Project 04 – Graphs

Introduction

You are required to implement two solutions for problems that are embedded

in a graph data structure: Prim’s algorithm in a undirected weighted graph,

Dijkstra’s algorithm in a directed weighted graph; you can only use adjacency

lists to represent your graphs. You are also required to create UML diagrams

for each of the classes that you implement. Finally, you have to provide the

means to test your system by developing a menu program that allows the user

to manipulate your structures.

You may use the queue, stack, and list algorithms defined in the C++ standard library (STL). You must use your own implementation for the hash table.

Also, any array must be dynamically allocated.

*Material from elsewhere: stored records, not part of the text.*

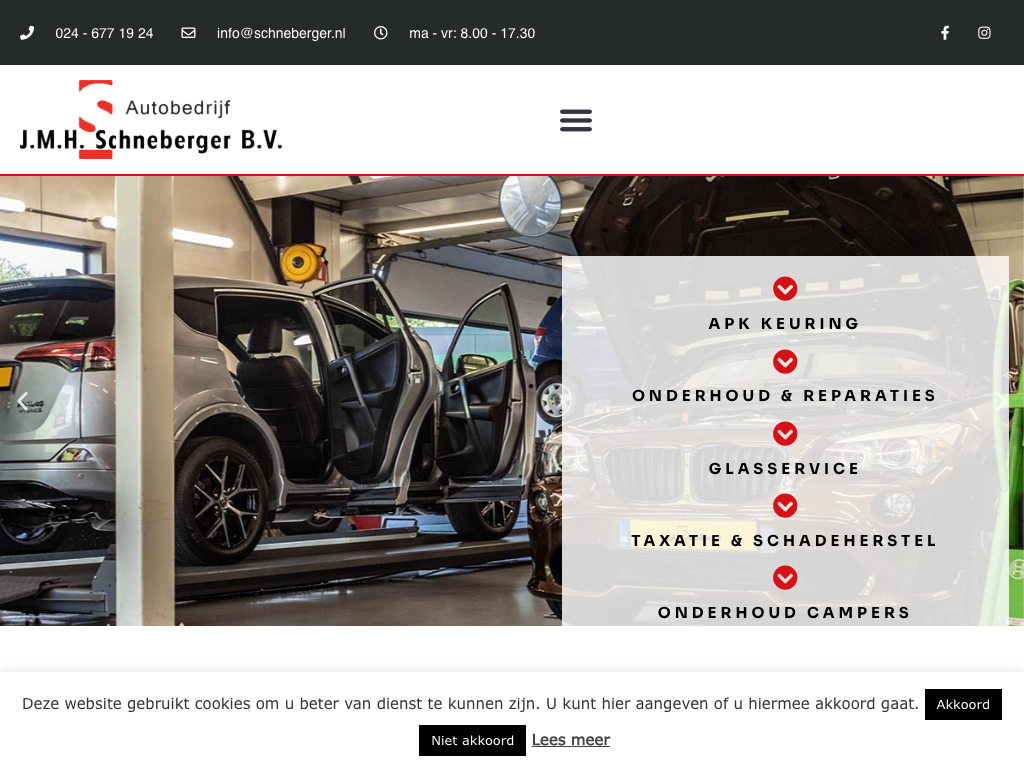
Task: Click red chevron above Glasservice
Action: [785, 434]
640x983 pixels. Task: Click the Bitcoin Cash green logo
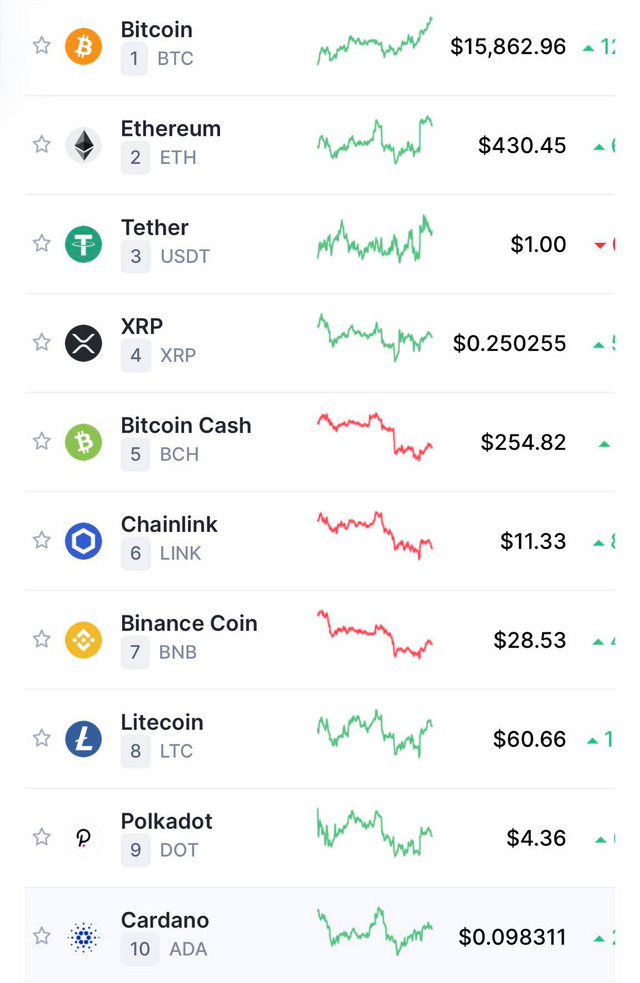coord(84,440)
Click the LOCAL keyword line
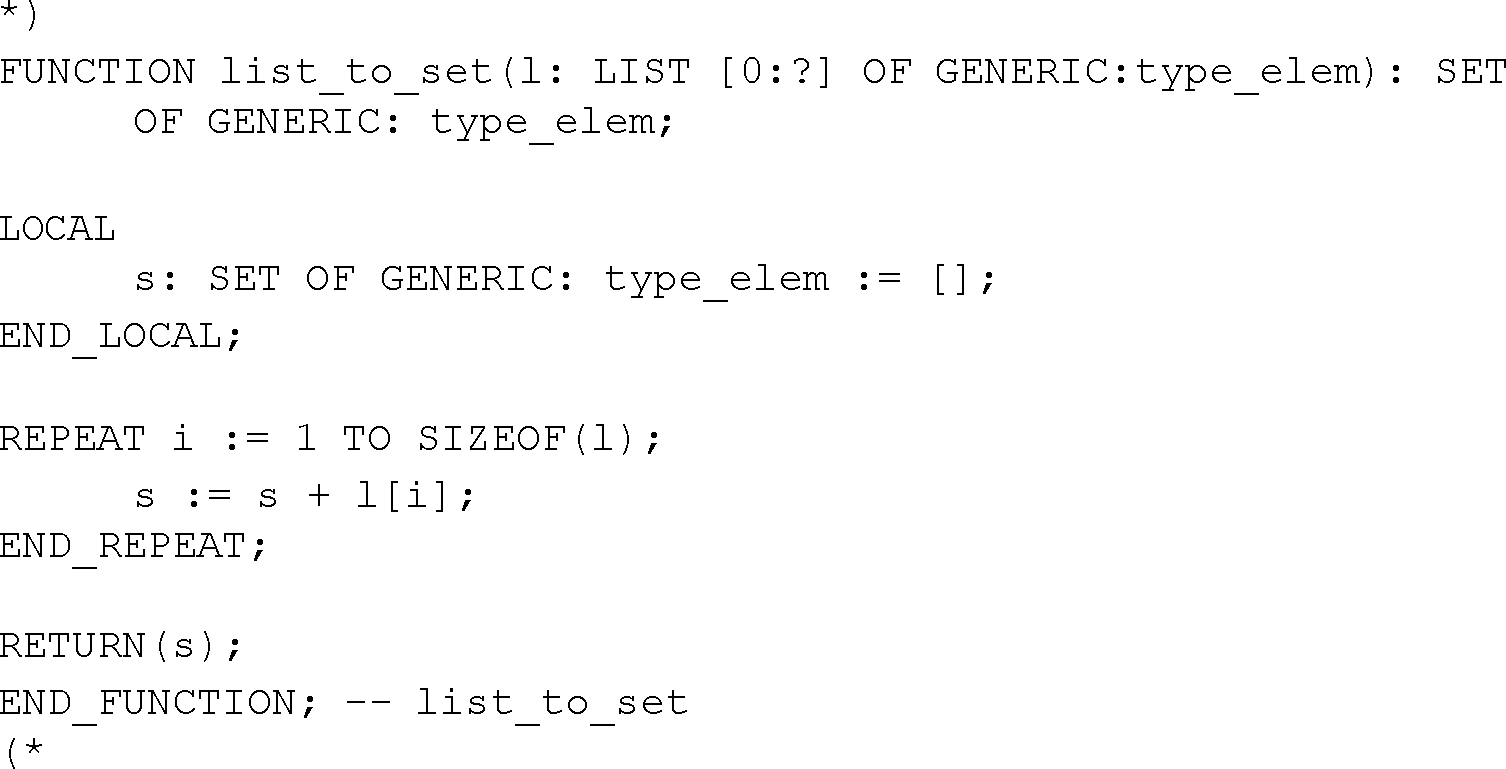Screen dimensions: 1506x769 coord(58,229)
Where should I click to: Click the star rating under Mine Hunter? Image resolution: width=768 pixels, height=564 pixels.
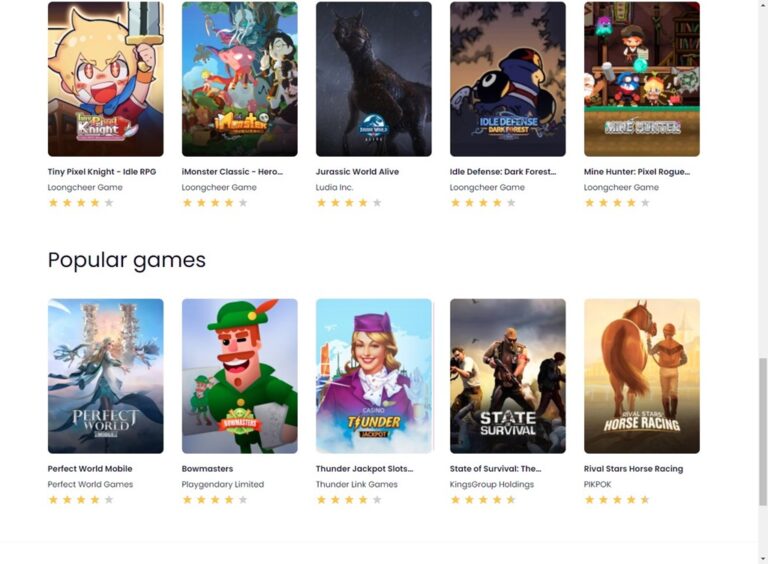point(617,203)
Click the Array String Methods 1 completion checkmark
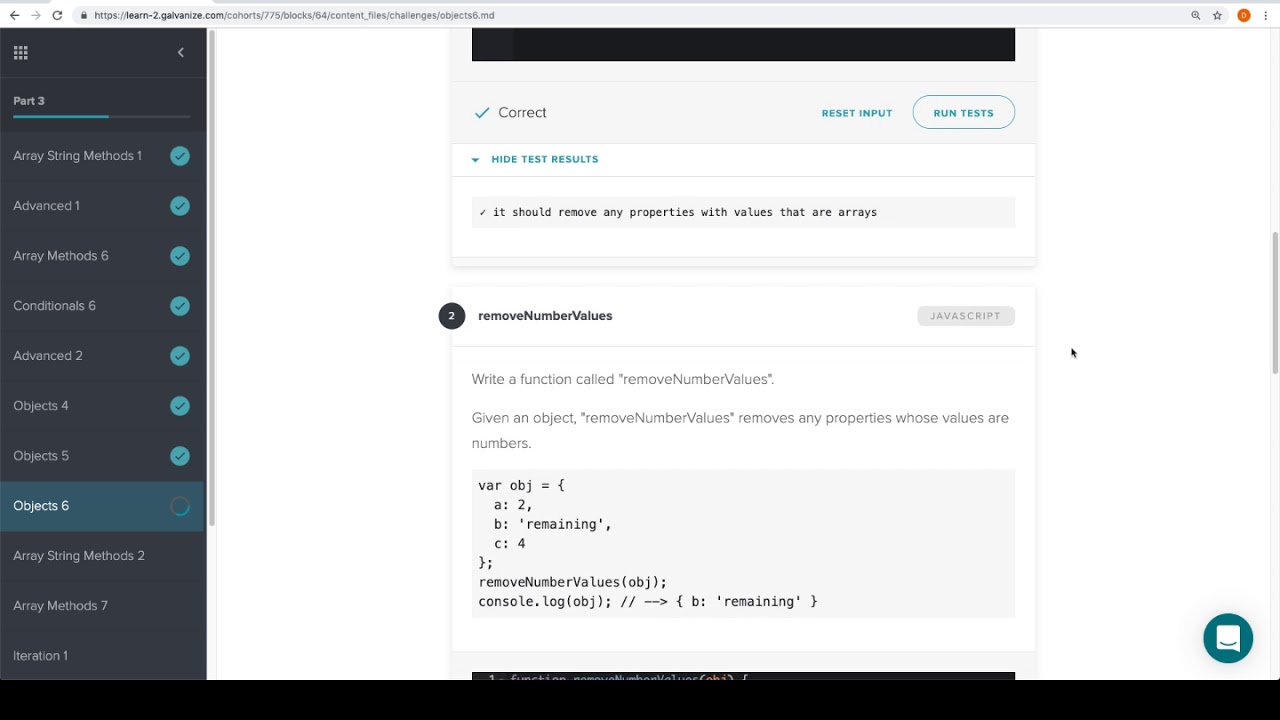 point(180,156)
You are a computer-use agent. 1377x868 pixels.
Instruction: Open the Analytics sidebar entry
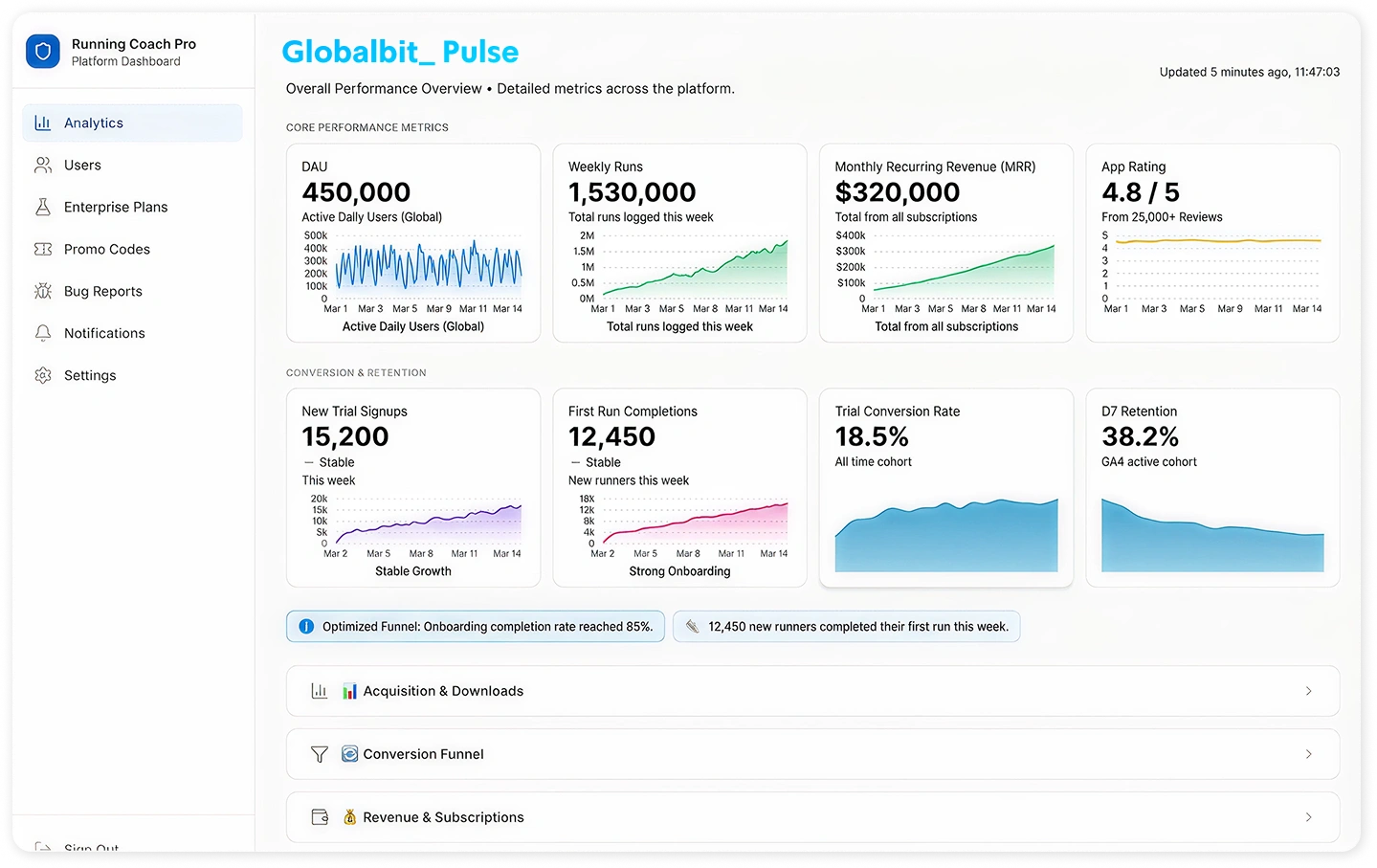93,122
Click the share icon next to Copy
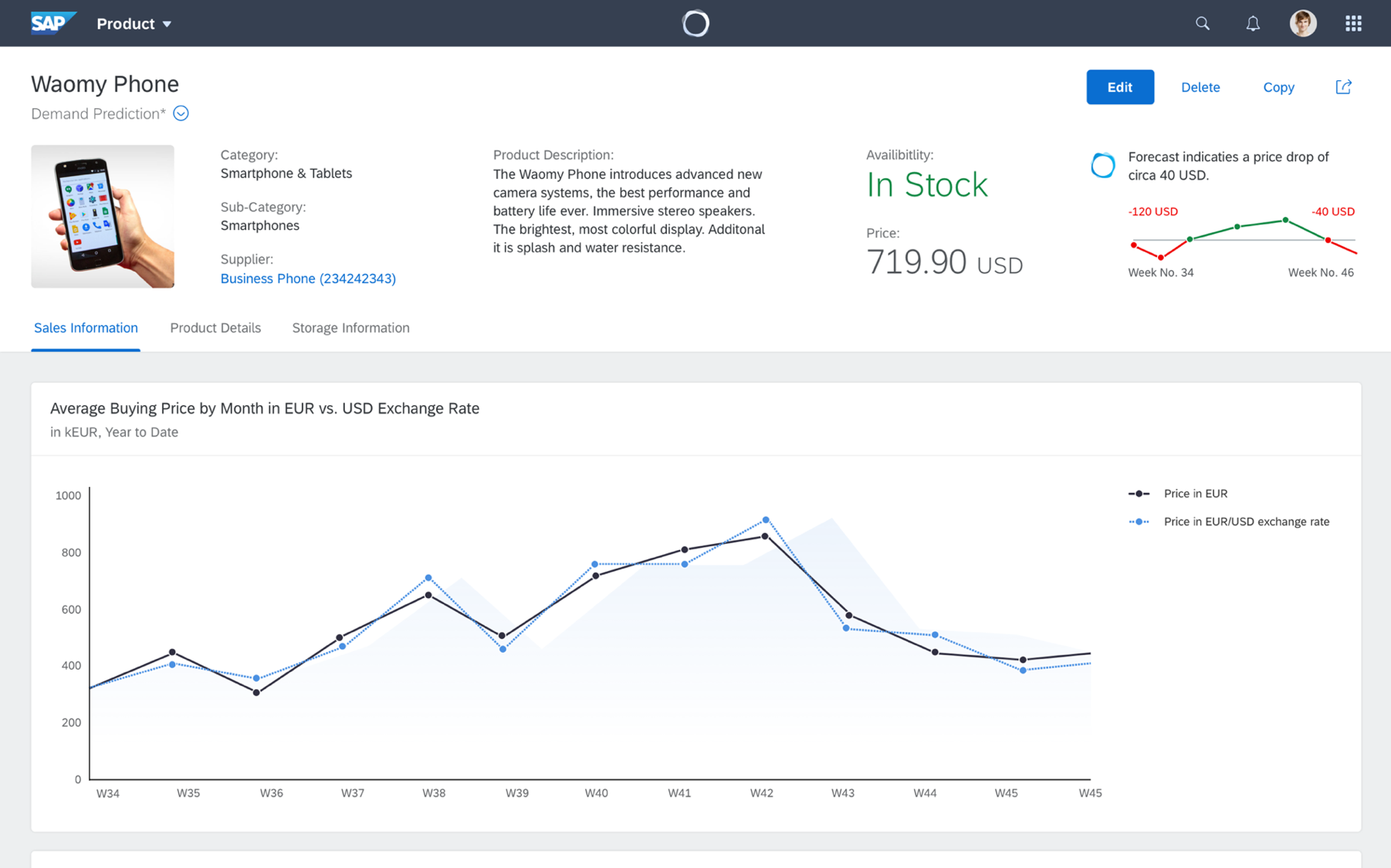 (1343, 87)
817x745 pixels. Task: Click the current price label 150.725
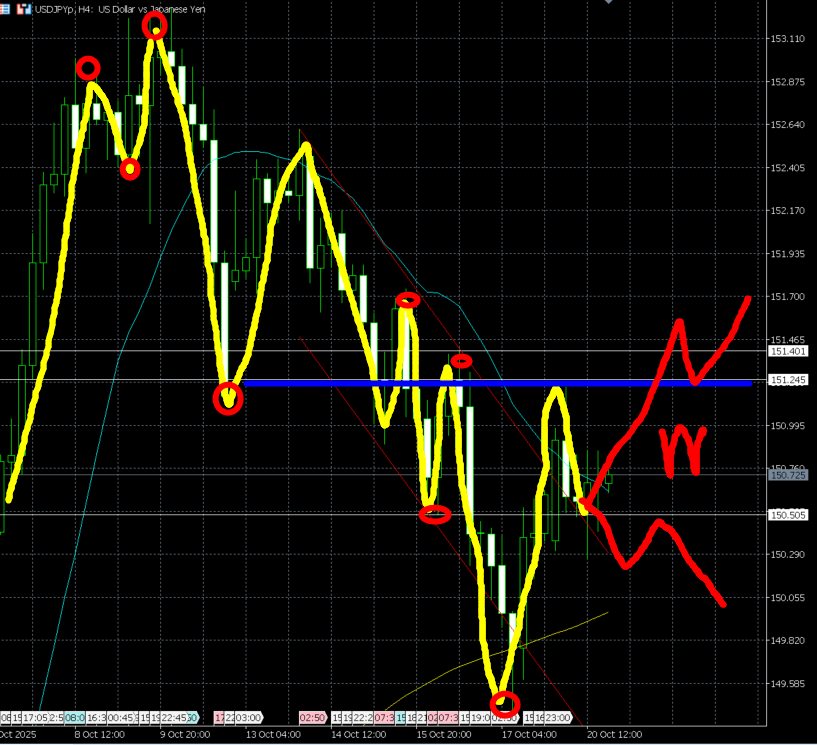788,476
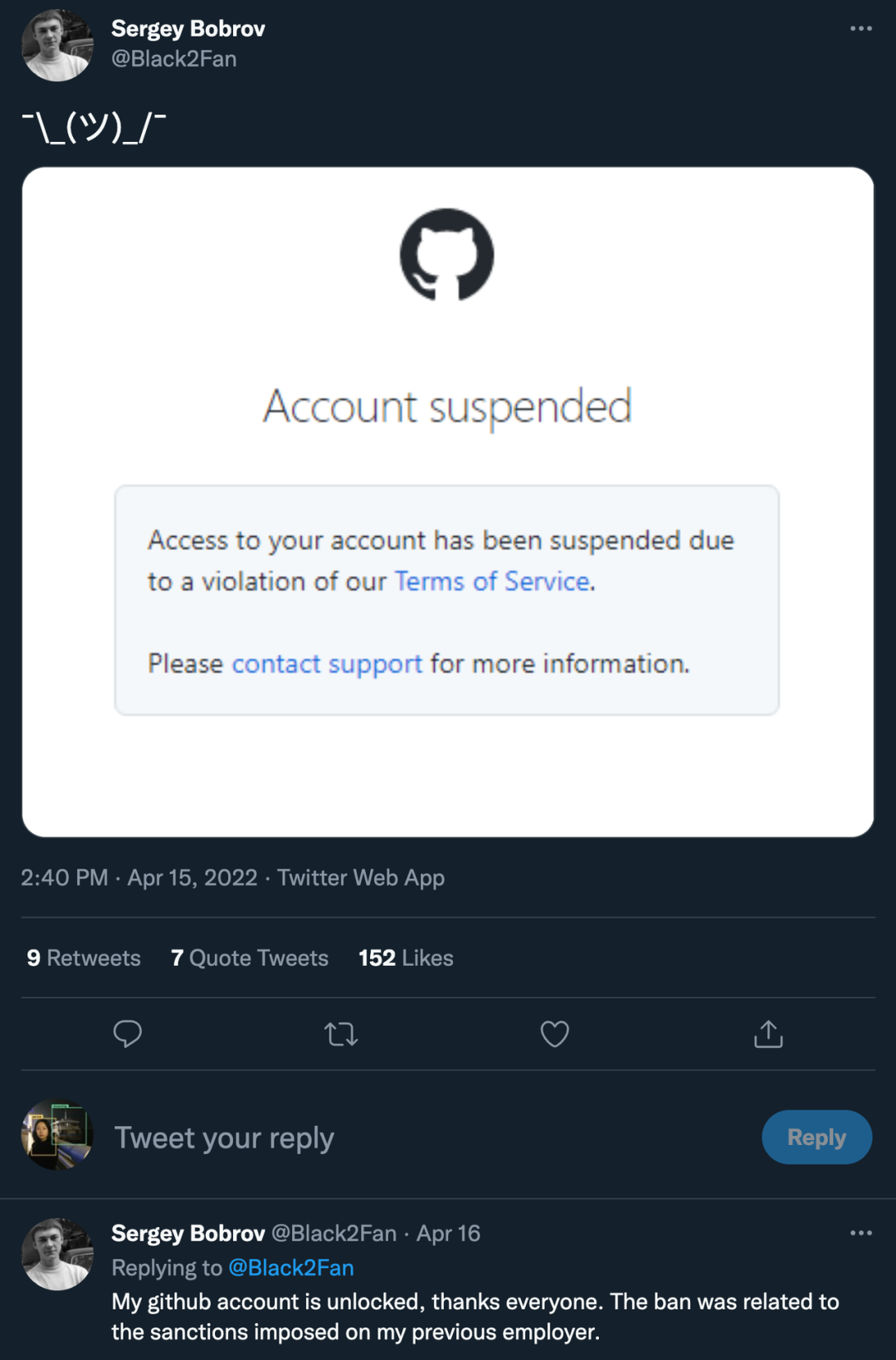896x1360 pixels.
Task: Retweet this tweet using the retweet icon
Action: [x=341, y=1034]
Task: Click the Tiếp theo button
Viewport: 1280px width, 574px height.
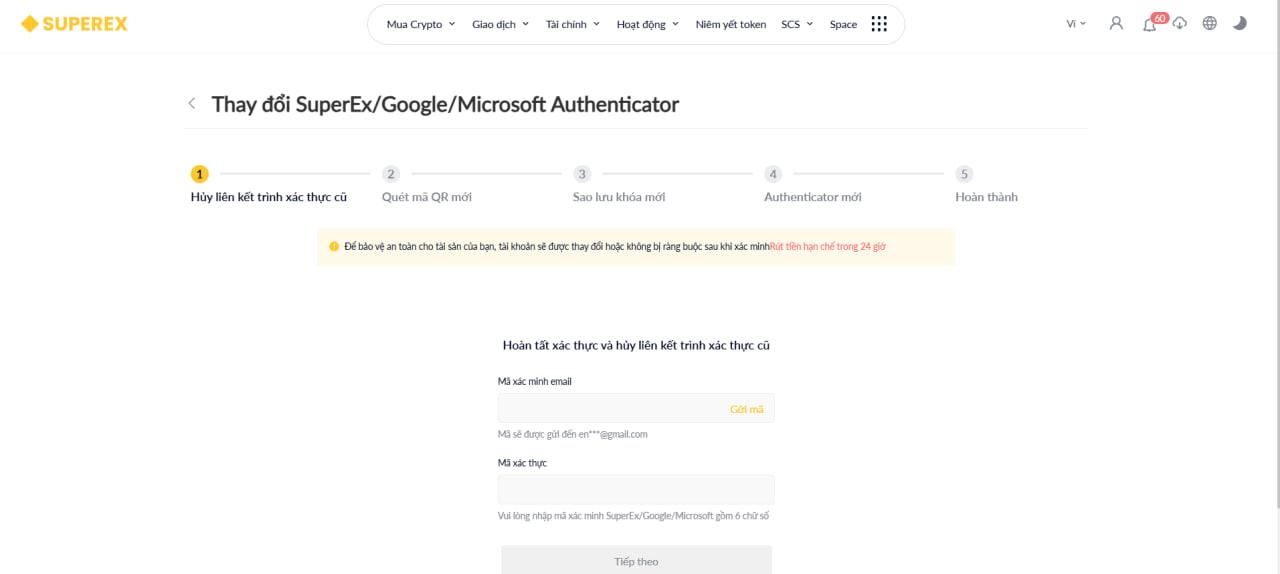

Underflow exceptions might be generated in some of the functions you implement. Make sure exceptions are thrown and caught where appropriate.

Deliverables

• A 1 page report that explains the design of your solutions. Please include

what each teammate did and approximate hours spent on the project.

• An implementation of Prim’s algorithm.

• An implementation of Dijkstra’s algorithm.

• A menu program to test the implemented data structures.

1 Prim’s algorithm

In this part of the project, you need to implement three classes, a Graph Class,

a Vertex Class, and an Edge Class; create their respective UML diagrams. Calculate the running time of your functions and include them in your report.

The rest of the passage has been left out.